:: Quellenauszug

Während der Bypass-Schalter beim Gedrückthalten in den Preset-Modus wechselt, kann man mit dem Tap-Switch durch die drei Speicherplätze, sowie den Manual-Mode schalten. Leider muss dafür der Bypass-Schalter gedrückt bleiben, was sich unter Umständen als etwas schwierig gestalten kann. Auch die Potiachsen aus Kunststoff trüben das Bild ein wenig – hier wäre ein etwas robustere Lösung aus Metall schöner gewesen. Darüber hinaus macht das Vapor Trail Deluxe einen sehr gut verarbeiteten Eindruck und bietet keinerlei Anlass zu meckern.

(Bild: Dieter Stork)

SOUND, SOUND, SOUND …

Klanglich weiß das Vapor Trail Deluxe schon im Grund-Modus zu begeistern: warm klingende Echos, die bei den Wiederholungen ein wenig ihre Brillanz verlieren, ohne jedoch übermäßig muffig zu klingen, lassen sich dank des Mode-Drehschalters in unterschiedlichen Betonungen abrufen. Hier hat man im Grunde schon alles, was man von einem normalen Delay erwarten kann. Nimmt man die beiden Potis für die Modulation hinzu, lassen sich bereits im Grund-Modus schräge Chorus-Sounds erzeugen, die mit einem normalen Delay nichts mehr zu tun haben, sondern eher klingen, als habe man eine Schallplatte mit einem Fön bearbeitet.

::::
:: Erfasste Informationen

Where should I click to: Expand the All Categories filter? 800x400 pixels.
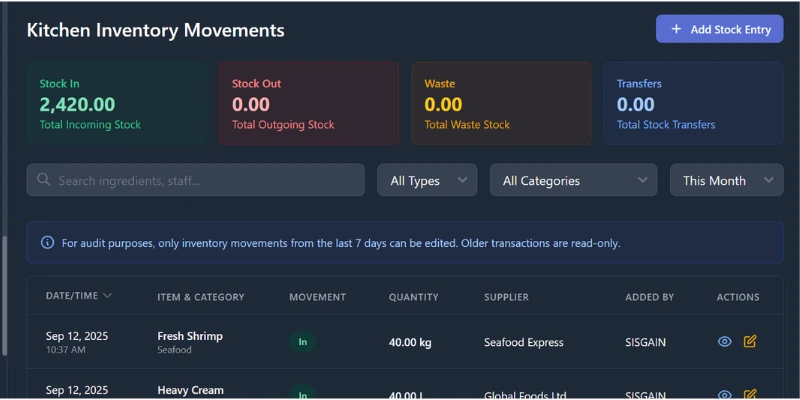tap(573, 181)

::::

## Zu erledigende Arbeiten:
1/ Woraus bestehen die Potiachsen des Vapor Trail Deluxe laut dem Testbericht zu diesem Effektgerät?
2/ Setzen Sie den Testbericht zum Vapor Trail Deluxe im Anschluss an dessen letzten Satz fort.

## Ergebnisse der Übung:
1/ Aus Kunststoff.

2/
Im Micro-Delay-Mode nimmt das Pedal dann so richtig Fahrt auf: Hier haben wir es im Grunde mit einem ultra-kurzen Slap-Back-Echo zutun, (maximal 300 ms), das aber ebenso gut als vollwertiger Chorus oder als Room-Reverb benutzt werden kann (einfach das Time-Poti auf Linksanschlag und dann mit den beiden Modulations-Reglern den gewünschten Effekt einstellen).

(Bild: Dieter Stork)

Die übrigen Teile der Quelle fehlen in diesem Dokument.